John Anwar, MD — assistant professor at the School of Medicine in Phoenix — has been named the Virginia G. Piper Chair of Medicine at Creighton University and Chief Medical Officer at St. Vincent de Paul’s Virginia G. Piper Medical Clinic.

During his residency, Anwar rotated at the clinic he now helps lead. Since arriving there, Anwar has seen SVdP’s Virginia G. Piper Medical Clinic grow significantly — in the number of patients served, in the services and specialties available, and in the students and faculty helping to provide care.

Creighton faculty and third- and fourth-year medical students have long been volunteering at the clinic. Thanks to Piper Trust’s gift, the clinic now serves as the primary clinical teaching facility for first- and second-year medical students, as well.

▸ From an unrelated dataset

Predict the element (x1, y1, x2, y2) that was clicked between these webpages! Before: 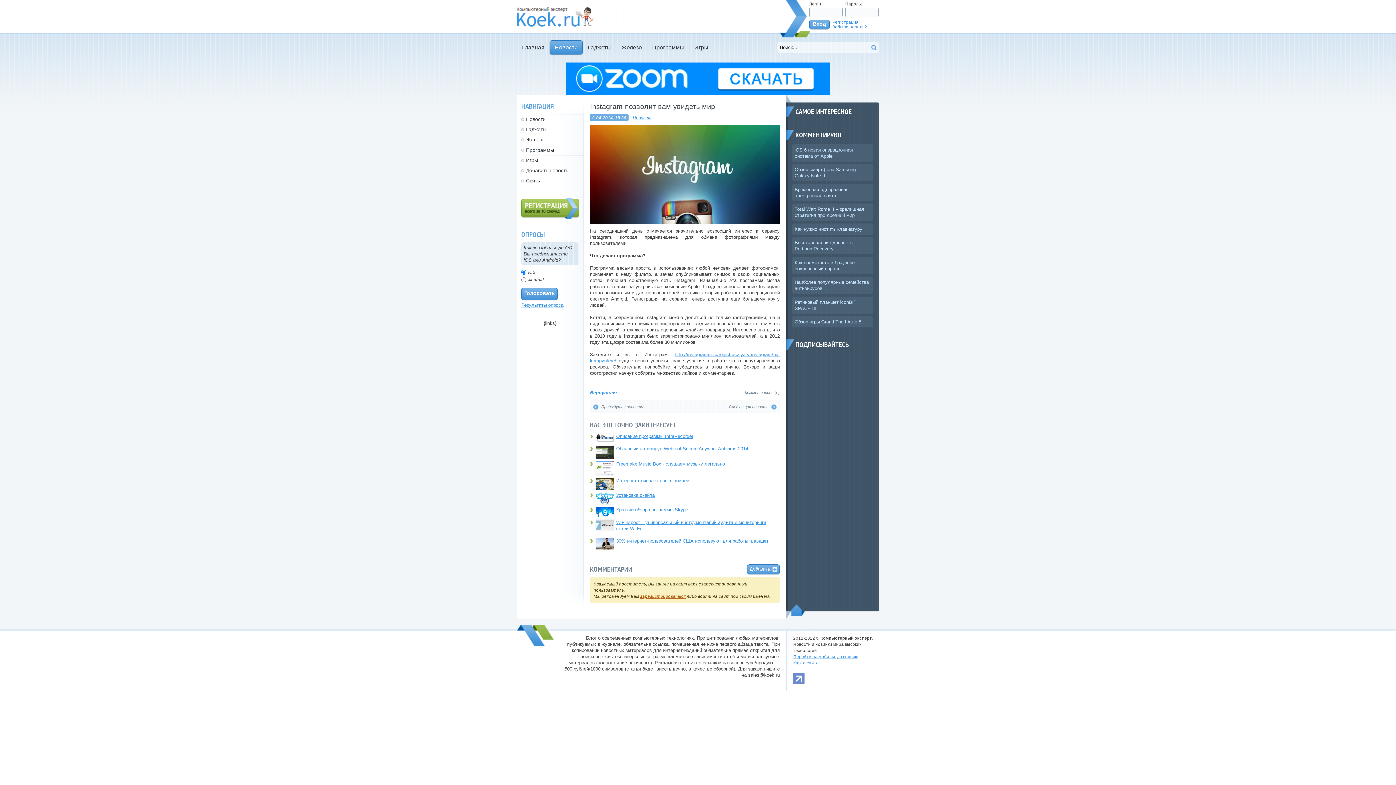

“The pandemic has further underlined the crisis of growing health care disparities,” said Mary Jane Rynd, President and CEO of Virginia G. Piper Charitable Trust. “Through our partnership with Creighton University and St. Vincent de Paul, we are using our collective capacity to provide greater access to high-quality health care for the patients who need it most urgently.”

Medical, nursing, and pharmacy faculty and students have been working together to serve patients at SVdP’s Virginia G. Piper Medical Clinic. They will soon be joined by physician assistant, occupational therapy and physical therapy faculty and students.

The clinic’s infusion of students and faculty is not only giving future health care providers an invaluable real-world experience in serving the underserved; it’s expanding access to preventative, acute and specialty care in the process. Better education, better care, better outcomes for patients.

It’s already shown results. Since Creighton’s partnership, hospital readmission for uninsured patients treated at SVdP’s Virginia G. Piper Medical Clinic is just 3.4%, far lower than the national average of 11.5%.

“When the students who help to serve these patients graduate from Creighton, they will be far ahead of their peers at other institutions, getting a very unique clinical experience years before many medical students are even out of the classroom,” Anwar said. “These will be among the best-educated health professionals in the state working together to provide a better delivery of care to those who need it most.

“They will become ambassadors for the community, as they will have already done so much to care for the people in it.”